Na Câmara Municipal de Belém, a vereadora Nay Barbalho declarou apoio à família e criticou o ocorrido. “Desde o primeiro momento, estive ao lado da família, oferecendo suporte jurídico, psicológico e acionando todos os órgãos responsáveis. Vamos continuar acompanhando esse caso até que haja justiça. É por essas e tantas outras histórias que precisamos seguir firmes na luta por políticas públicas efetivas e pela garantia dos direitos das pessoas com deficiência”, disse a vereadora nesta quarta-feira (18), na tribuna.
OAB acompanha o caso
A Ordem dos Advogados do Brasil – Seção Pará também acompanha o caso. A instituição afirma que, desde a segunda-feira (16), vem prestando apoio jurídico à família por meio de diversas comissões temáticas. Entre as medidas já adotadas estão a orientação para registro de boletim de ocorrência, solicitação de exame médico pericial e envio de ofícios ao CIIR, Sespa, Defensoria Pública e MPPA.

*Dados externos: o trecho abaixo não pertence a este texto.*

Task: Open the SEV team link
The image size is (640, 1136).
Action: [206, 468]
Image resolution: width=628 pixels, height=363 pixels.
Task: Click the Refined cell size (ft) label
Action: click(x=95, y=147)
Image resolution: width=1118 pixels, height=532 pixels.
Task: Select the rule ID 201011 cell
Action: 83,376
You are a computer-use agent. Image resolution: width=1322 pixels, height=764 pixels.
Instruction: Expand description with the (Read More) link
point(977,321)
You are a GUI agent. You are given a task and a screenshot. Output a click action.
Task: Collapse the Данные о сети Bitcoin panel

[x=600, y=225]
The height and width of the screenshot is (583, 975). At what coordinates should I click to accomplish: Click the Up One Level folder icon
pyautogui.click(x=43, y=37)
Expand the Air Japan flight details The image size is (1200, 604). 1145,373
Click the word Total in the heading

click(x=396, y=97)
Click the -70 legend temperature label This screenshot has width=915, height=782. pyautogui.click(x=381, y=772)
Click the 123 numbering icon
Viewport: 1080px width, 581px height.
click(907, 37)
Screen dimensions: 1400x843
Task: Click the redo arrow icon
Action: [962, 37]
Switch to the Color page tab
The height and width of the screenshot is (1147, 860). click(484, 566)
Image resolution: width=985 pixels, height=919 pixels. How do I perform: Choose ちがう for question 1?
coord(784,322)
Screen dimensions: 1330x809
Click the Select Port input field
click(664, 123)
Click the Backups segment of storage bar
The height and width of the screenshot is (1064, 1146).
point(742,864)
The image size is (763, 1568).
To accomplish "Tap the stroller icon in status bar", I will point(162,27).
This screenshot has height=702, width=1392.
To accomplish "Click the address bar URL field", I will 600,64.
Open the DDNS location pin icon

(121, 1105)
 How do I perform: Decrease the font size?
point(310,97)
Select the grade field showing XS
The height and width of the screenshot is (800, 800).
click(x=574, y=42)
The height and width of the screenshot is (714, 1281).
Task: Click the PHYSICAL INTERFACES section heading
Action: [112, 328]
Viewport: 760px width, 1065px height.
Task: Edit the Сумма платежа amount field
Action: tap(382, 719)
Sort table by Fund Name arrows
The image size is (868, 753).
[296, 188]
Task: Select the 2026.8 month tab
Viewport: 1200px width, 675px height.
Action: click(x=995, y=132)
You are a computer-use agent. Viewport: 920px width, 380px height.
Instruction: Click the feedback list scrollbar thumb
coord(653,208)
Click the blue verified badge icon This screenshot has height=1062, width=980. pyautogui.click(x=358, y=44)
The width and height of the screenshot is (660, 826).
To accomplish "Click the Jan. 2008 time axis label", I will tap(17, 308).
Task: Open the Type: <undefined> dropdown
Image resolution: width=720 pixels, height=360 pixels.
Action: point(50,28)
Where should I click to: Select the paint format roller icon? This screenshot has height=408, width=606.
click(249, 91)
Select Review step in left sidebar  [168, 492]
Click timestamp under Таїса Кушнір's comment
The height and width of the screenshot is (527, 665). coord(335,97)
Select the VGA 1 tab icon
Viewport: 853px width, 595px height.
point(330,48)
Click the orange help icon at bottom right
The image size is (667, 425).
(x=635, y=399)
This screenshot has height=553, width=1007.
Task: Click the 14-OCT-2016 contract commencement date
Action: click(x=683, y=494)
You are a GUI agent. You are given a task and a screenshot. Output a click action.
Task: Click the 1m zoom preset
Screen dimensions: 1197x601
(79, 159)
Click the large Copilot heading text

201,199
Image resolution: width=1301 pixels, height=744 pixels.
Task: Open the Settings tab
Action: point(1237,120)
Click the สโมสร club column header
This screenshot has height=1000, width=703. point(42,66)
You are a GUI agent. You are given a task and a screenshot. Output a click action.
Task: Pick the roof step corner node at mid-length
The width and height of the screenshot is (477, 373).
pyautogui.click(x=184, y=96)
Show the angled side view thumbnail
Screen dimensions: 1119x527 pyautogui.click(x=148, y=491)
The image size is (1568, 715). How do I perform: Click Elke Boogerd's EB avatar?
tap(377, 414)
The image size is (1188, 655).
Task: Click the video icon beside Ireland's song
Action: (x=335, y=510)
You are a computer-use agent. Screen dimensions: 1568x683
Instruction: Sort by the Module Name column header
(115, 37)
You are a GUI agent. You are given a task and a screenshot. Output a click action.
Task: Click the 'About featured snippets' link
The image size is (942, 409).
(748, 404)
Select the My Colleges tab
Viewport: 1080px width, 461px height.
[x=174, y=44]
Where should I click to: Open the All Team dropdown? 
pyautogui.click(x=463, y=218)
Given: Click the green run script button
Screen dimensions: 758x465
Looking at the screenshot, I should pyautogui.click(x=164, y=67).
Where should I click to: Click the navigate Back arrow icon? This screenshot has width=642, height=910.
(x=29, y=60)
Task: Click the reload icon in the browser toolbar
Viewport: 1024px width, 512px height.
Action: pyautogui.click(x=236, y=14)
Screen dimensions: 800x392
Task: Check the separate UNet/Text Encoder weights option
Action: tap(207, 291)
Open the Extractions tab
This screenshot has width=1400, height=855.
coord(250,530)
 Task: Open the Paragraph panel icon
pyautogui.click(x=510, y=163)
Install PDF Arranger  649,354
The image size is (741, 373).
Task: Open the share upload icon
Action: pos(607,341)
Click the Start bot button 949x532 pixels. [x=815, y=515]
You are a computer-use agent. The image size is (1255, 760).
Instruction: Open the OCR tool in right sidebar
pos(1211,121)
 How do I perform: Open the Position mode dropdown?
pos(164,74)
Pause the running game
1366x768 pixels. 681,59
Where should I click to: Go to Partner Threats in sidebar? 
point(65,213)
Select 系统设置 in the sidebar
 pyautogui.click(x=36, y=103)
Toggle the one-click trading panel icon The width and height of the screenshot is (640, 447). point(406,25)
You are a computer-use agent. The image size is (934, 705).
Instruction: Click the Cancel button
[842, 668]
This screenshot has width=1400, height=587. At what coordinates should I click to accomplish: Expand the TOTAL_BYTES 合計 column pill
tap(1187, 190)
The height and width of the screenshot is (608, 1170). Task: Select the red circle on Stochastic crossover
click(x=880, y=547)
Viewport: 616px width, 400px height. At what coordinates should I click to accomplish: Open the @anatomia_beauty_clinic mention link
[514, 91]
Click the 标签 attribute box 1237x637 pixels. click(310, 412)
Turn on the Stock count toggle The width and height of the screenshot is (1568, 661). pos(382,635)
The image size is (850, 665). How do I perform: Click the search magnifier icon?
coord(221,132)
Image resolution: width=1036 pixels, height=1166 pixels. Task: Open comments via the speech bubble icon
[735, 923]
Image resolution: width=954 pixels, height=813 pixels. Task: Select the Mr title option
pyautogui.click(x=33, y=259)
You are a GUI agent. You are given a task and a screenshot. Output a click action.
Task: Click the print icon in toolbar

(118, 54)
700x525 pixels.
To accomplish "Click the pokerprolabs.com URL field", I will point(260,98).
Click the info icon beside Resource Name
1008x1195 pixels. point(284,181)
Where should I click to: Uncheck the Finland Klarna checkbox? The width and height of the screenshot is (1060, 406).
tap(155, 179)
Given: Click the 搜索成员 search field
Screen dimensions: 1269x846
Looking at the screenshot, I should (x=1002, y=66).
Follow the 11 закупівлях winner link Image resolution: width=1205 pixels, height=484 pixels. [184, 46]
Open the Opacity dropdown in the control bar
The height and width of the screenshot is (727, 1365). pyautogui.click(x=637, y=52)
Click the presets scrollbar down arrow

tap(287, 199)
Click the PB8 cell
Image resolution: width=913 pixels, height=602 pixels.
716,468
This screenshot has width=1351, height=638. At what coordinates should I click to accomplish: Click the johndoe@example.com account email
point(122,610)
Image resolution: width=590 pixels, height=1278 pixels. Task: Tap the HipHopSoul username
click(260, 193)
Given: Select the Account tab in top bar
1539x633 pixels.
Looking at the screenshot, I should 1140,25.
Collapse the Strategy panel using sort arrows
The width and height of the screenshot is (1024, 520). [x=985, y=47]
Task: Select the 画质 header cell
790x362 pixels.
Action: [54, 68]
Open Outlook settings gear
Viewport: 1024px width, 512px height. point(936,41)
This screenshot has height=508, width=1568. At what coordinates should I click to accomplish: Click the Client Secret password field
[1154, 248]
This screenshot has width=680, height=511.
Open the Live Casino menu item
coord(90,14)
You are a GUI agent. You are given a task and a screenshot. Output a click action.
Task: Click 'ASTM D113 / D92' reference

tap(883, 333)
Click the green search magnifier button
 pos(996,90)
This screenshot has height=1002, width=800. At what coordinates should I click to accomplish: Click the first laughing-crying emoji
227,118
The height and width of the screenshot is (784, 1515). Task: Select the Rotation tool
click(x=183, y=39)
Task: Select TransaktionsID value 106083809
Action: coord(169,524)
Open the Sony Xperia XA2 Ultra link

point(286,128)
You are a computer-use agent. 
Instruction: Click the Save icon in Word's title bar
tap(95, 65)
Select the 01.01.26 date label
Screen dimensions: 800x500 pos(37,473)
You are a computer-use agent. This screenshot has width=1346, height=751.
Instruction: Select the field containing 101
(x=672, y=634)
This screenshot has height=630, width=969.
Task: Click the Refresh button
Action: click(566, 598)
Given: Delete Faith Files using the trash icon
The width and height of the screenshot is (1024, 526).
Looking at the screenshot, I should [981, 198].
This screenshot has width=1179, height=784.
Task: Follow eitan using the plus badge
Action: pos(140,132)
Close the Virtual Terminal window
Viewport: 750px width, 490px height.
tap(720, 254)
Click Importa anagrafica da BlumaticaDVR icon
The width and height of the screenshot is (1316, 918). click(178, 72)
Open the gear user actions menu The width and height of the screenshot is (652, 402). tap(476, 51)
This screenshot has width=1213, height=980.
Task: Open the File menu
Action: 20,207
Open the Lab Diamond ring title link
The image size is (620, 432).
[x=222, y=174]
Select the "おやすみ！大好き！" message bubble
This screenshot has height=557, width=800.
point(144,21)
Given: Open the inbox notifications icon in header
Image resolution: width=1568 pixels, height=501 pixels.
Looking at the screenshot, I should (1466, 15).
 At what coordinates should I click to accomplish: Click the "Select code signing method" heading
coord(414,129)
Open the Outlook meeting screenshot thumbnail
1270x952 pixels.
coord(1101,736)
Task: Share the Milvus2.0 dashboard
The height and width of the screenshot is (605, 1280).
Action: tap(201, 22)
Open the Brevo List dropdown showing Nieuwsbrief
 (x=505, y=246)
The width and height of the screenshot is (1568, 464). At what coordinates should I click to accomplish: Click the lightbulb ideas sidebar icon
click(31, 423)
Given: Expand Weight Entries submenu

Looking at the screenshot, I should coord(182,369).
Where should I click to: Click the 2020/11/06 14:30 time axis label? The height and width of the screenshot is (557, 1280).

A entidade também expressou solidariedade. “A OAB Pará reitera sua solidariedade à jovem Juliane e sua família, e reforça seu compromisso permanente com a defesa dos direitos das pessoas com deficiência, da dignidade humana e da justiça. Hoje, 18 de junho, Dia do Orgulho Autista, reafirmamos que a luta por respeito, acolhimento e políticas públicas efetivas é urgente e coletiva”, diz trecho da nota publicada nas redes sociais.
Conselho Regional de Odontologia
Já o Conselho Regional de Odontologia do Pará (CRO-PA) informou que vai apurar o caso conforme os trâmites previstos. Em publicação nas redes sociais nesta quarta-feira (18), o presidente da entidade, Marcelo Folha, explicou que o papel do conselho é “apurar e deliberar sobre a ocorrência de infração ao Código de Ética Odontológica, uma vez recebida a denúncia, acompanhada de documentos comprobatórios, será dado o andamento conforme os trâmites do Código de Processo Ético Odontológico. Caso haja condenação, ao final, as sanções são variadas, podendo ocorrer a cassação do registro profissional”, disse o presidente.
A reportagem do Grupo Liberal acionou a Sespa e o CIIR em busca de um posicionamento sobre o caso e aguarda retorno.